The thing gets instantiated from a UIViewController subclass inside viewDidLoad, thusly:

ImageDownloader *downloader = [[ImageDownloader alloc] init];
[downloader startDownloadWithImageView:self.theImageView
                           andImageURL:[NSURL URLWithString:myUrlString]];

Inside that method in ImageDownloader, I go:

-(void)startDownloadWithImageView:(UIImageView *)imageView
                      andImageURL:(NSURL *)url
{
 self.theImageView = imageView;
 [UIApplication sharedApplication].networkActivityIndicatorVisible = YES;
 self.activeDownload = [NSMutableData data];

 NSURLConnection *conn = [[NSURLConnection alloc]
  initWithRequest:[NSURLRequest requestWithURL:url] delegate:self];
 self.imageConnection = conn;
 [conn release];
}

and my delegate method as a NSURLConnectionDelegate is (in pertinent part):

- (void)connectionDidFinishLoading:(NSURLConnection *)connection
{  
 UIImage *image = [[UIImage alloc] initWithData:self.activeDownload];
 theImageView.image = image;
 [image release];
}

There’s obviously all kinds of error checking it doesn’t do yet, but you get the brilliance of it, right? I can now pass this thing a UIImageView and a NSURL and let it lazy-load the image asynchronously. Sa-weet!

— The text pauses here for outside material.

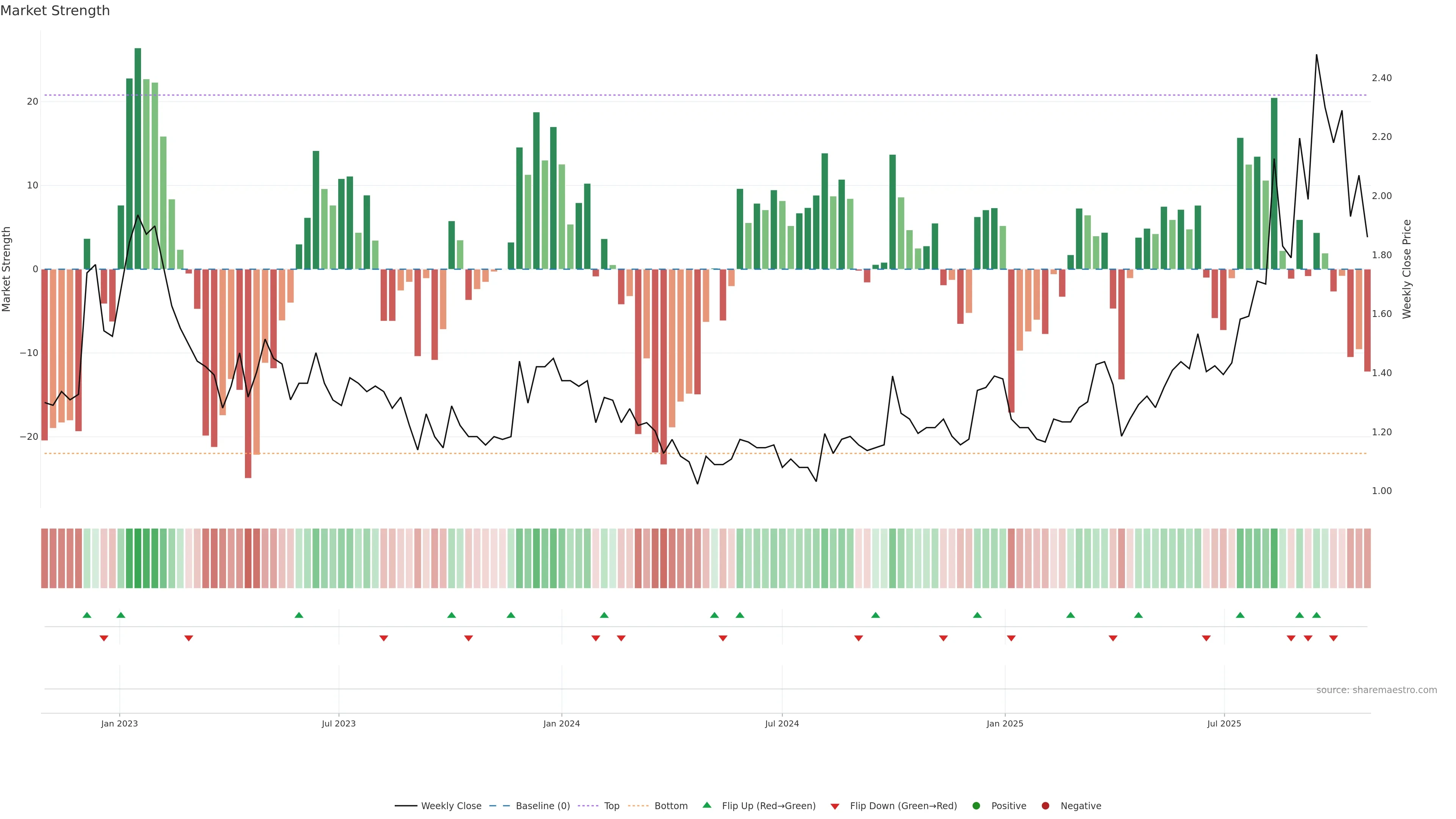Click the Weekly Close Price axis title

point(1407,269)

So here’s the question… How do I release downloader? I don’t think I can autorelease from the ViewController where I create it, because I wouldn’t expect NSURLConnection to call its delegate by the end of the run loop. Can I release self at the end of connectionDidFinishLoading? I’ve never seen that done, feels a little weird to release myself inside a method of myself.

My other thought is, I could make this a singleton and just not be concerned about it sticking around until we terminate. But I’d rather have the object come to life and go away cleanly.

Incidentally, the next step of my cleverness will be to add this functionality as a category of UIImageView. It’d be kind of neat to call [imageView asynchronouslyLoadImageFromURL:(NSURL *)url].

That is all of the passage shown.